Isildur sudah bersiap dengan penyerangan ini. Mereka mengumpulkan banyak senjata, merekrut penduduk yang bersedia berperang, memperkuat benteng dan membuat berbagai strategi bertahan juga menyerang. Para wanita dan juga anak - anak juga sudah disiapkan tempat bersembunyi guna melindungi kehidupan mereka. Hanya saja yang mereka hadapi bukanlah kekuatan yang bisa dikalahkan oleh manusia biasa. Sesuatu yang mustahil untuk ditaklukan oleh bangsa lemah seperti mereka yang hanya bisa bergantung dengan senjata dan tenaga yang tidak seberapa. Mereka mungkin bisa bertahan, tapi sampai kapan mereka sanggup bertahan. Sementara gerbang sudah berhasil di dobrak, tali - tali yang dilemparkan ke tembok benteng berhasil menjadi jalan masuk para monster. Teriakan bengis dan aroma busuk menyebar tanpa bisa di cegah.

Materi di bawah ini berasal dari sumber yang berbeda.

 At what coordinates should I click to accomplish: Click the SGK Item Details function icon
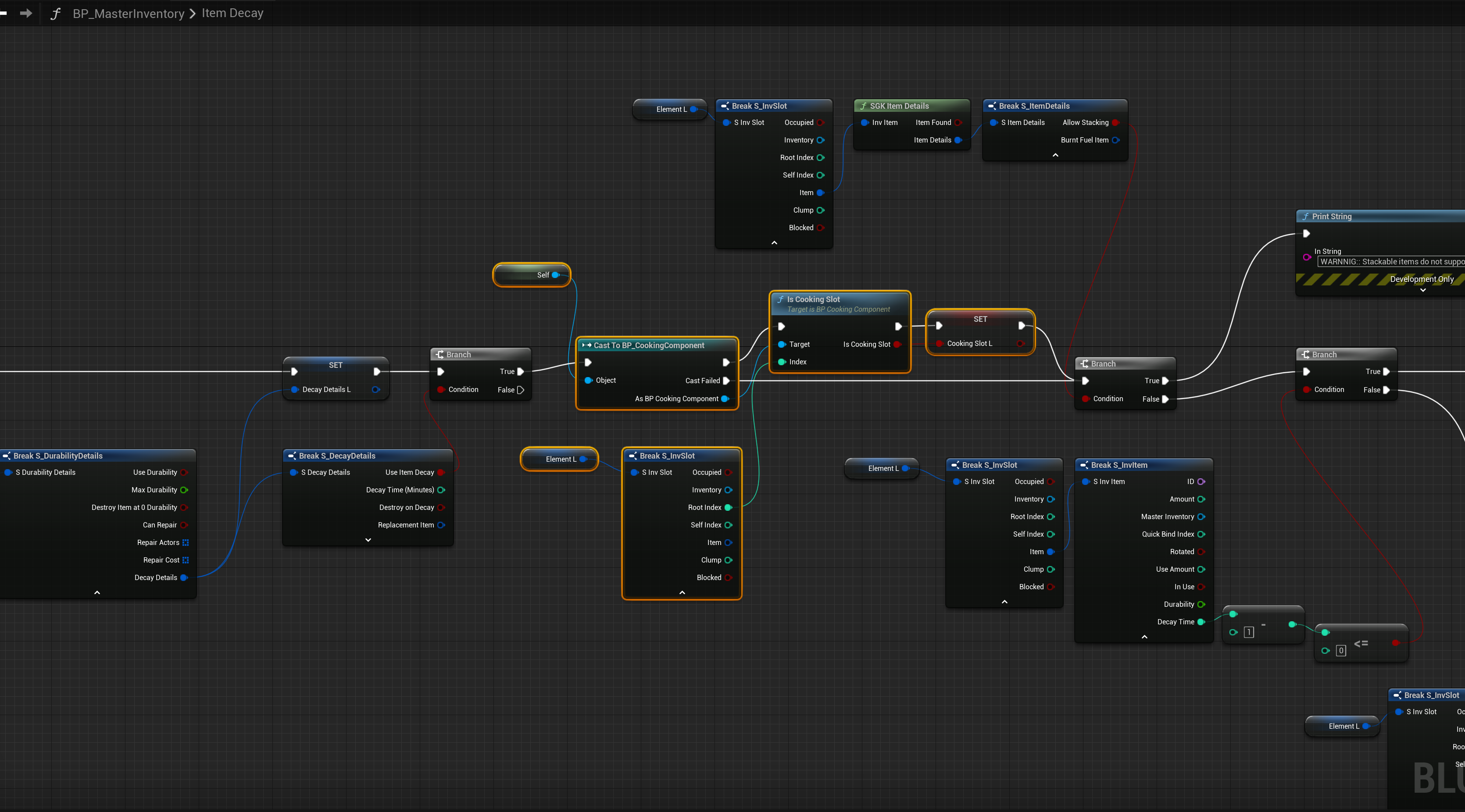coord(863,106)
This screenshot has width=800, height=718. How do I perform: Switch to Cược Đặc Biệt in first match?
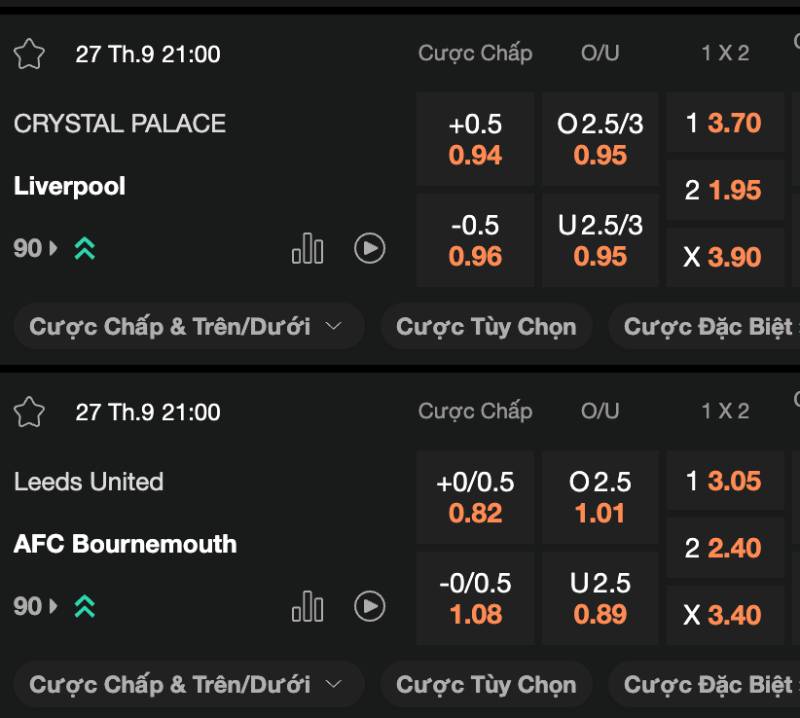pyautogui.click(x=708, y=327)
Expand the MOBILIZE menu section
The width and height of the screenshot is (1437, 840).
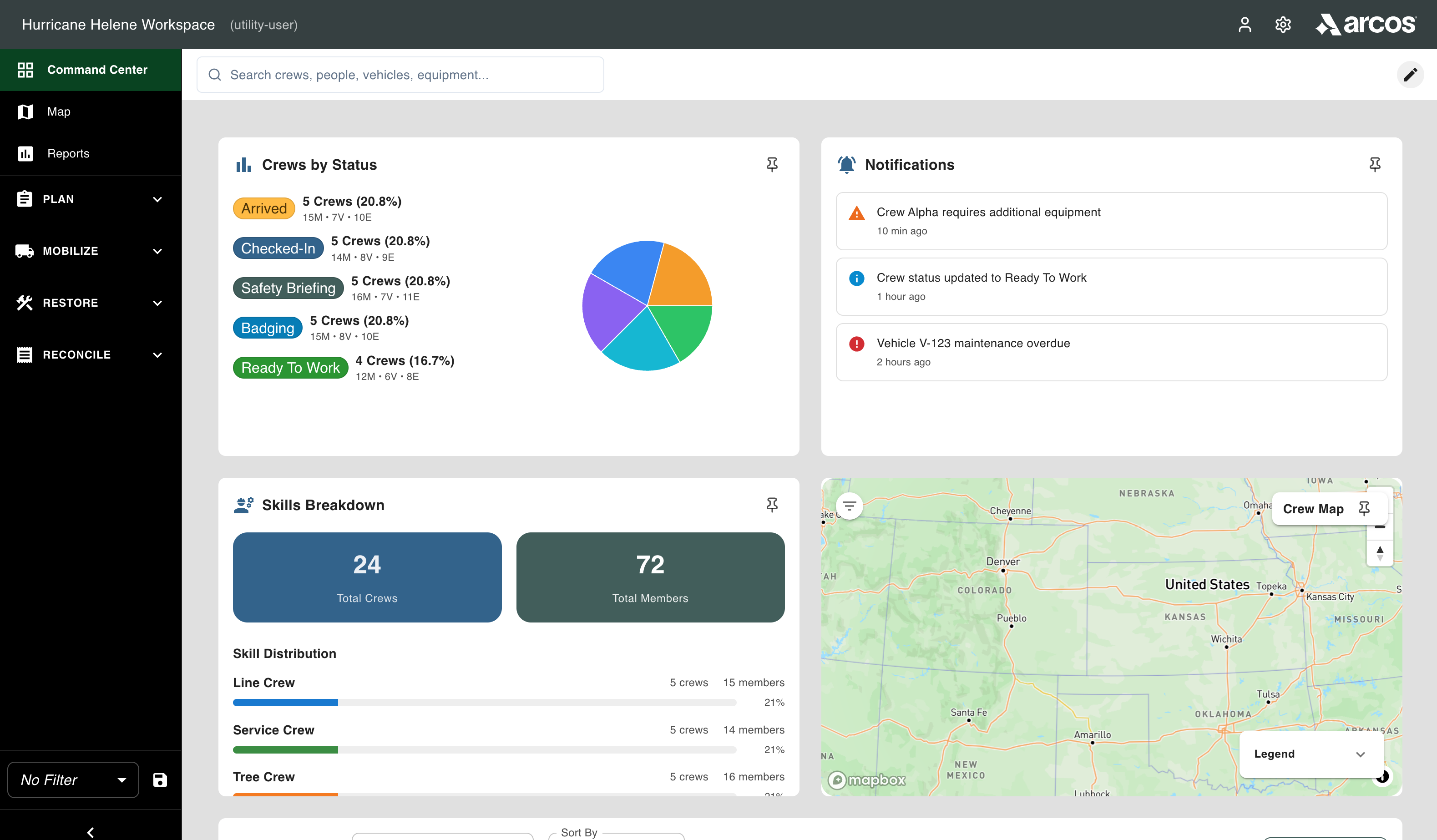coord(91,251)
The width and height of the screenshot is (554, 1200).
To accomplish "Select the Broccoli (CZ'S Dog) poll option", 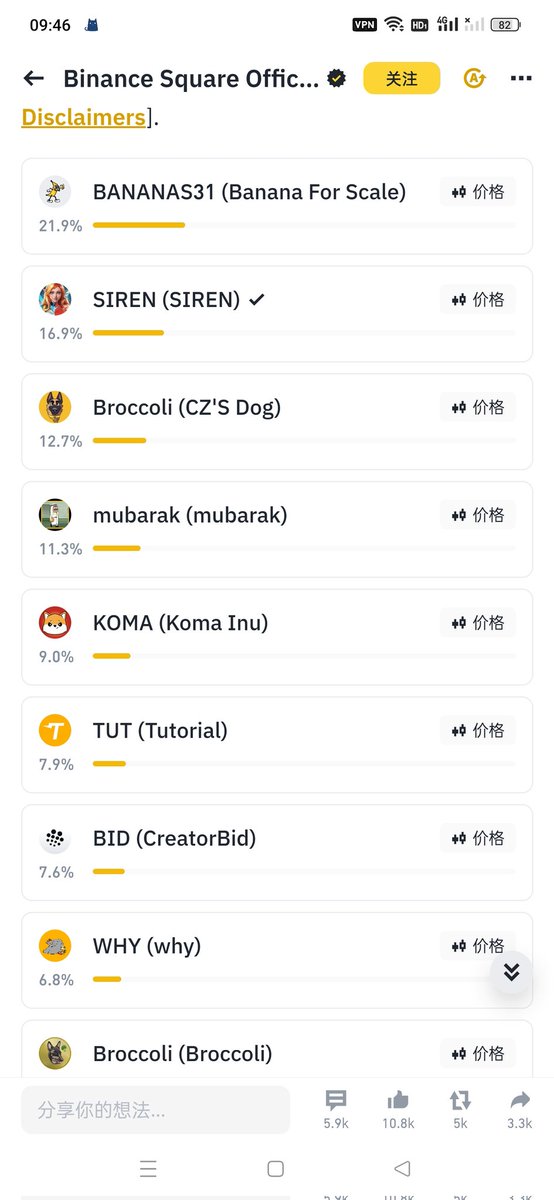I will 277,422.
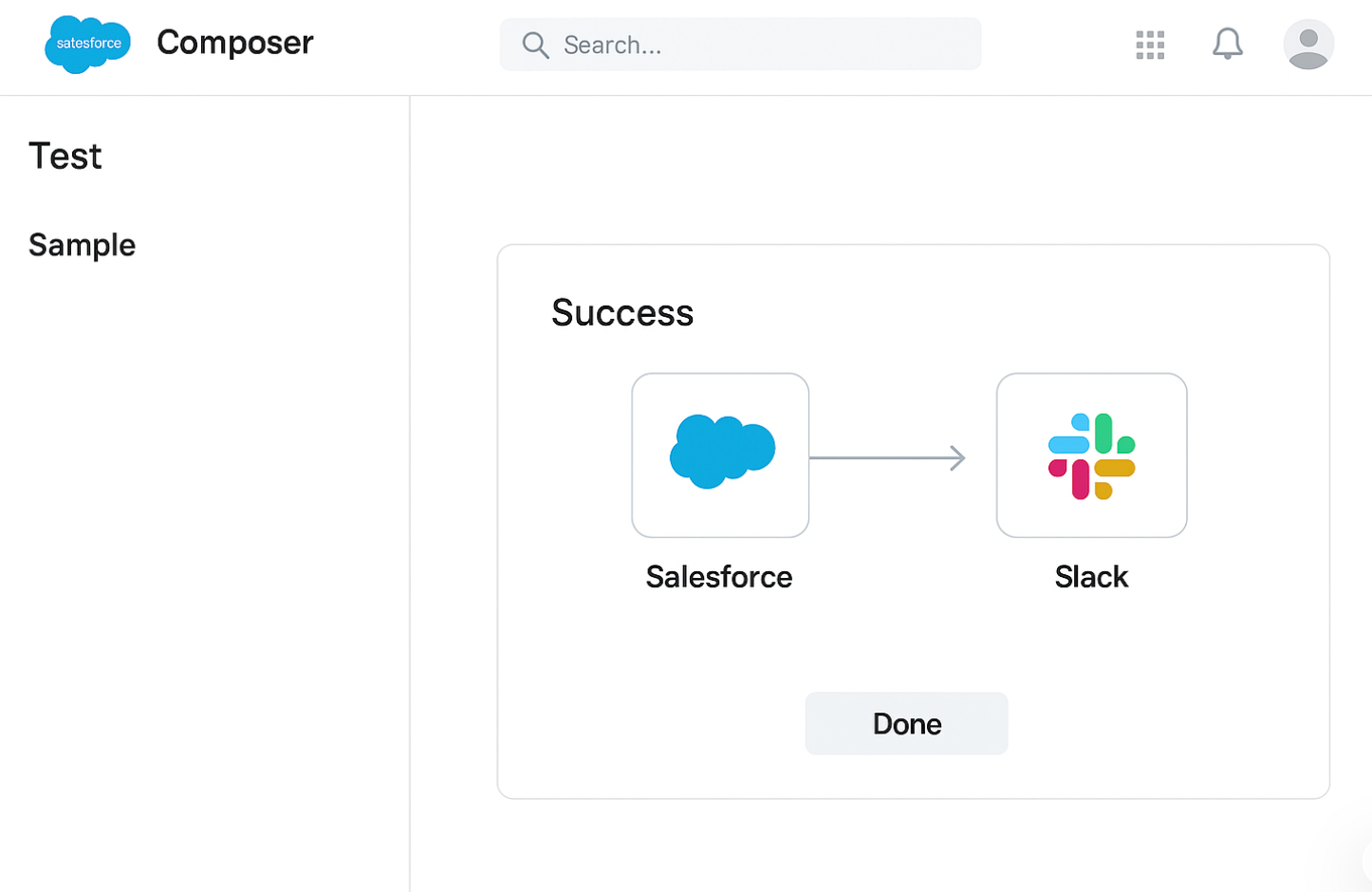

Napas Neji sudah terputus - putus, berdiri dengan bertopang pada pedang yang menancap di tanah. Wajah dan tubuhnya ternoda, penuh darah dan kotoran. Luka memanjang sabetan pedang melintang di punggung. Sebagian rambut panjangnya menutupi mata, lengket oleh darah, sementara satu orc di depannya yang sepertinya salah satu pemimpin diantara ribuan orc ini meraung keras. Suaranya mengerikan sambil memegangi satu matanya yang hancur tertusuk pedang Neji. Gigi - gigi hitam dan runcingnya bergemeretak, menandakan kemarahan yang besar. Sekali lagi berlari menerjang Neji yang sudah kembali siap dengan pedang di tangannya. Beruntung luka di tubuh orc lebih parah dari yang dialami Neji hingga dengan beberapa kali sabetan pedang, tubuh besar itu tumbang dan tidak lagi bergerak.

Masih jauh. Sangat jauh dari yang namanya kemenangan. Apa yang dia lakukan hanya bertahan hidup. Hanya itu yang bisa mereka lakukan di situasi ini. Terus bertahan hidup selama mungkin, karena saat satu mati, akan ada lagi yang datang. Sama kuat bahkan lebih kuat.

Di sudut lain, Naruto juga sudah kepayahan dengan serangan yang terus menerus datang. Matanya bergerak liar saat di kejauhan, penyihir berwajah ular itu tampak santai di atas kudanya. Tidak ada Danzo, mungkin pria tua itu sudah memercayakan sepenuhnya penyerangan ini pada Orochimaru. Ayunan pedangnya masih bertenaga, meski kecepatannya jauh berkurang dari sebelumnya. Kemarahan dan kebencian begitu pekat terlihat di mata birunya. Wajahnya mengeras saat teriakan dibarengi ayunan pedang menebas leher orc di dekatnya.

"Apa yang harus kita lakukan? Tidak mungkin kita mempertahankan benteng apalagi menghalau monster - monster ini menjauh'' Shikamaru berteriak sambil menangkis serangan yang terus berdatangan tanpa henti. Para monster mengepungnya, tidak memberu sedikitpun celah untuk sekedar menarik napas.

Yang ditanya tidak menjawab. Naruto mengedarkan pandangan ke sekeliling yang nyaris hancur total. Tampak Hyuuga Hiashi berada di salah satu sudut benteng, bertempur melawan beberapa orc kuat. Terlihat jelas sangat tidak seimbang.

"Aku akan kesana'' Tanpa menunggu jawaban Shikamaru, Naruto melompat, kakinya menginjak kepala orc yang sudah mati dan menjadikannya tumpuan. Tubuhnya melesat cepat dengan pedang terayun menahan serangan orc yang hampir saja mengenai tubuh Hyuuga Hiashi.